What you will do –
(A) According to the text on price correlation detection, what should data be joined with to tell coordinated conduct apart from independent responses to common stimuli?
(B) In the text on price correlation detection, reproduce word for word the part that opens with the words containing "Price Correlation Detection¶" and closes with "PrevPrice * 100, 2)".

-- Begin Extract provided --

Price Correlation Detection¶
Detect when multiple competitors change prices in the same direction within a short window — a potential indicator of coordinated pricing behavior.
// Detect parallel price movements across competitors
// Flags when 3+ companies in the same sector move prices
// in the same direction within a 2-hour window
PriceTransactions
| where Timestamp > ago(24h)
| partition by CompanyId, ProductCategory (
sort by Timestamp asc
| extend PrevPrice = prev(Price, 1)
)
| where isnotnull(PrevPrice)
| extend PriceChange = Price - PrevPrice
| extend ChangePercent = round(PriceChange / PrevPrice * 100, 2)
| extend Direction = case(
ChangePercent > 0.5, "UP",
ChangePercent < -0.5, "DOWN",
"FLAT")
| where Direction != "FLAT"
| summarize
CompaniesMoving = dcount(CompanyId),
Companies = make_set(CompanyName),
AvgChangePercent = round(avg(ChangePercent), 2),
MinChangePercent = round(min(ChangePercent), 2),
MaxChangePercent = round(max(ChangePercent), 2),
Transactions = count()
by IndustrySector, ProductCategory, Direction, bin(Timestamp, 2h)
| where CompaniesMoving >= 3
| extend SuspicionScore = case(
CompaniesMoving >= 5 and MaxChangePercent - MinChangePercent < 2.0, "HIGH",
CompaniesMoving >= 4, "MEDIUM",
"LOW")
| order by SuspicionScore asc, CompaniesMoving desc, Timestamp desc
False positives
Parallel price movements are common in commodity markets responding to input cost changes (e.g., oil prices). Always join with external market data to distinguish coordinated conduct from independent responses to common stimuli. The historical enrichment in Step 7 addresses this.
Bid Pattern Analysis¶
Detect suspiciously similar bid amounts — a hallmark of bid-rigging schemes where conspirators submit complementary bids designed to ensure a predetermined winner.

-- End Extract provided --
-- Begin Given information --

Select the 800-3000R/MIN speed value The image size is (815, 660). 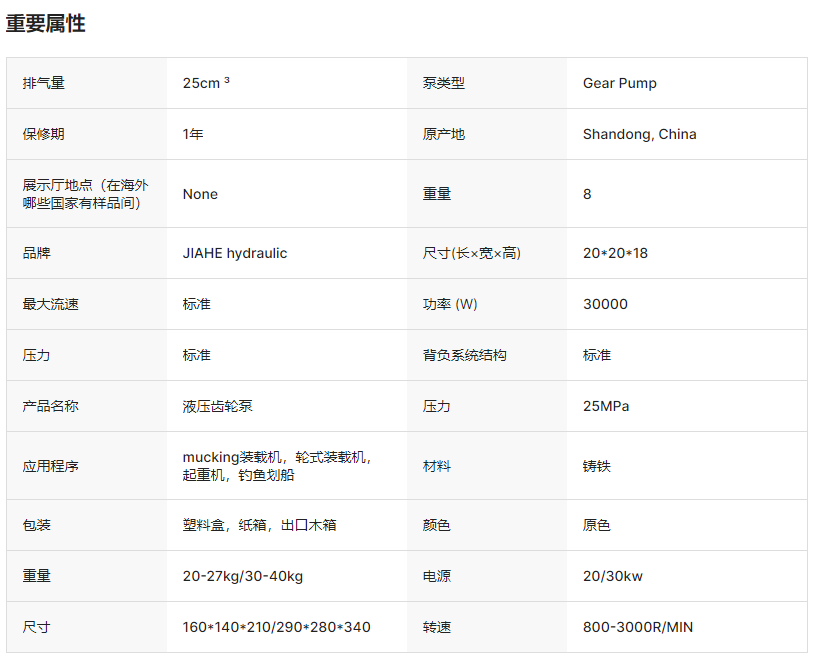click(637, 627)
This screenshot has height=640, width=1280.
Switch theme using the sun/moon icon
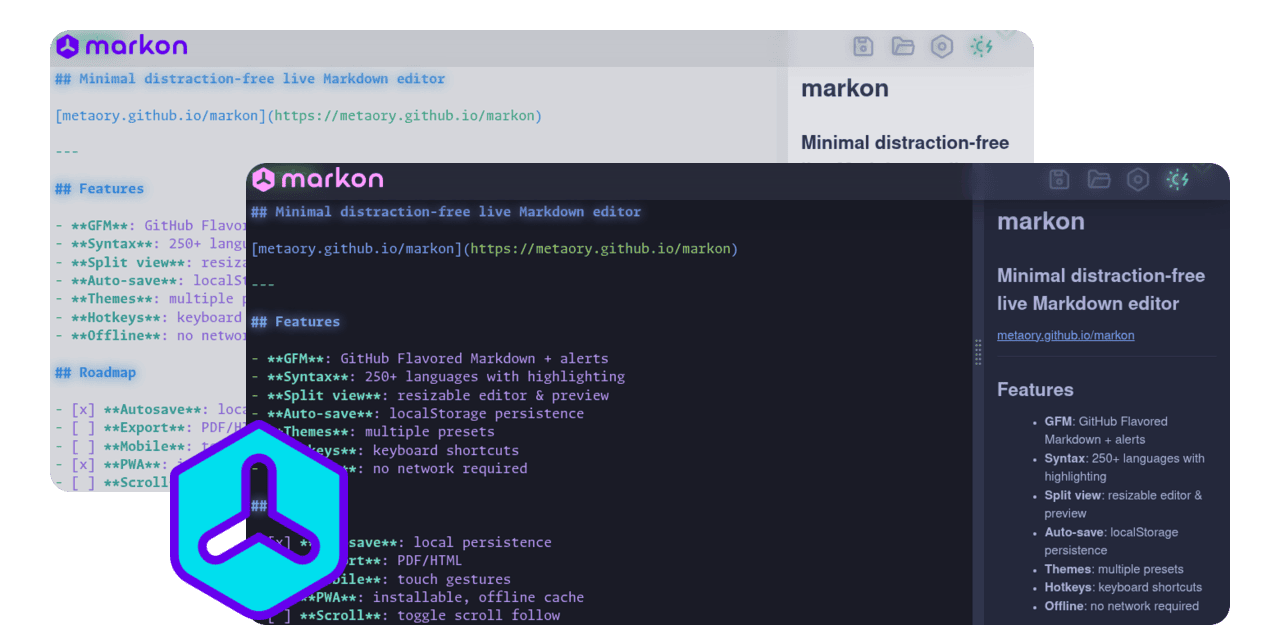pyautogui.click(x=1178, y=179)
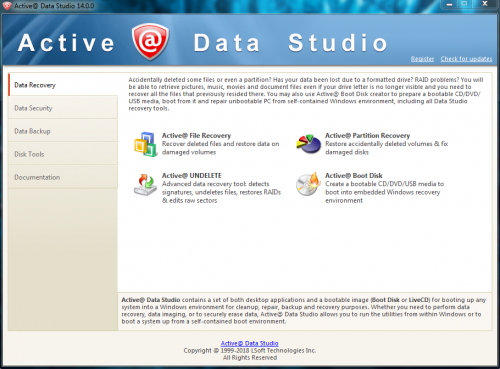Screen dimensions: 500x369
Task: Click the Check for updates link
Action: (466, 59)
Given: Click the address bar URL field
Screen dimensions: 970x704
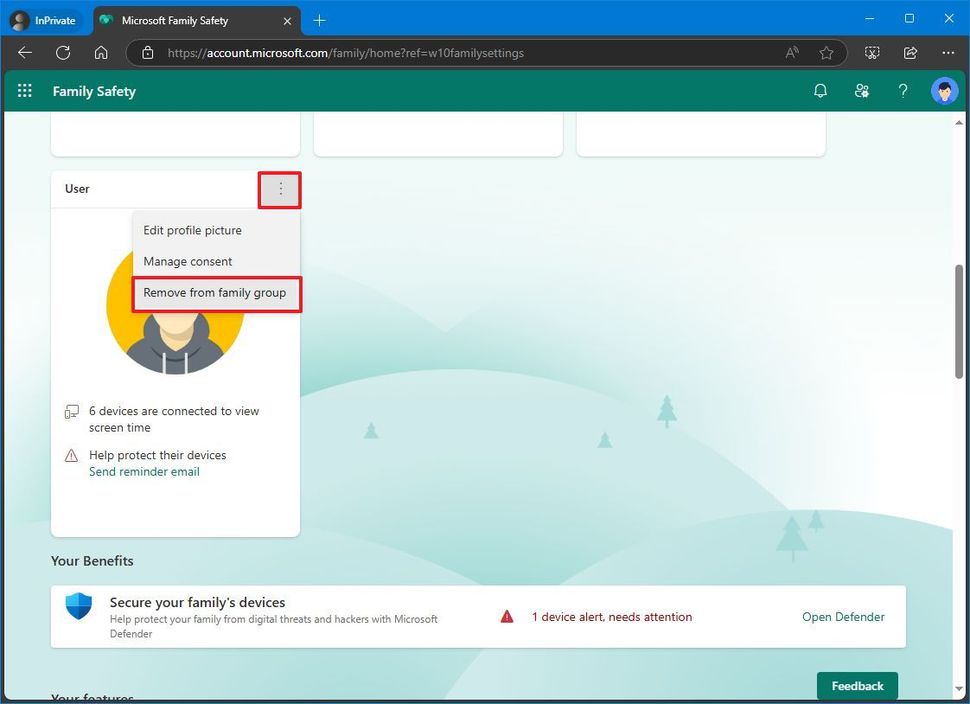Looking at the screenshot, I should 450,53.
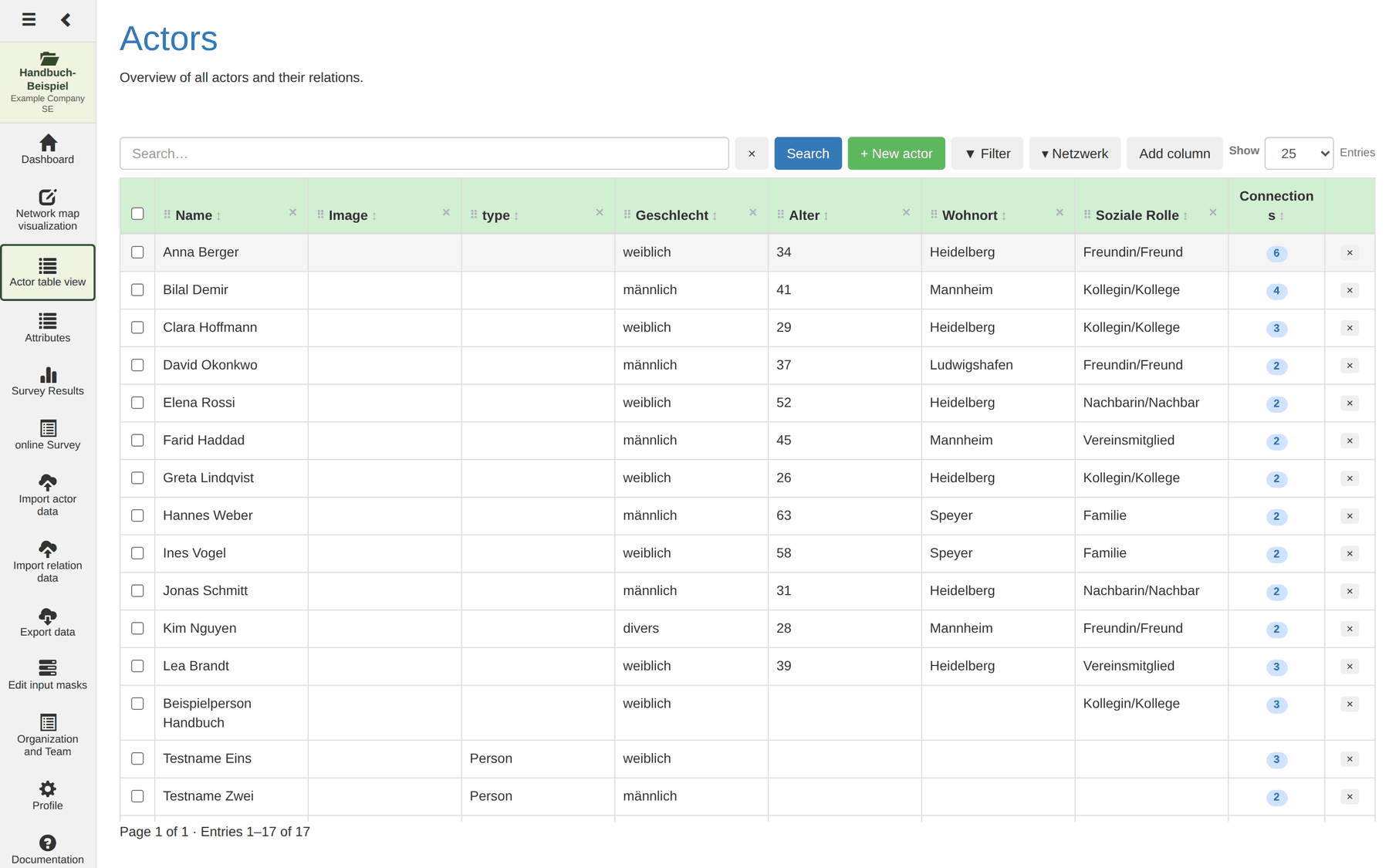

-- End Given information --

Solutions in order –
(A) External market data.

(B)
Price Correlation Detection¶
Detect when multiple competitors change prices in the same direction within a short window — a potential indicator of coordinated pricing behavior.
// Detect parallel price movements across competitors
// Flags when 3+ companies in the same sector move prices
// in the same direction within a 2-hour window
PriceTransactions
| where Timestamp > ago(24h)
| partition by CompanyId, ProductCategory (
sort by Timestamp asc
| extend PrevPrice = prev(Price, 1)
)
| where isnotnull(PrevPrice)
| extend PriceChange = Price - PrevPrice
| extend ChangePercent = round(PriceChange / PrevPrice * 100, 2)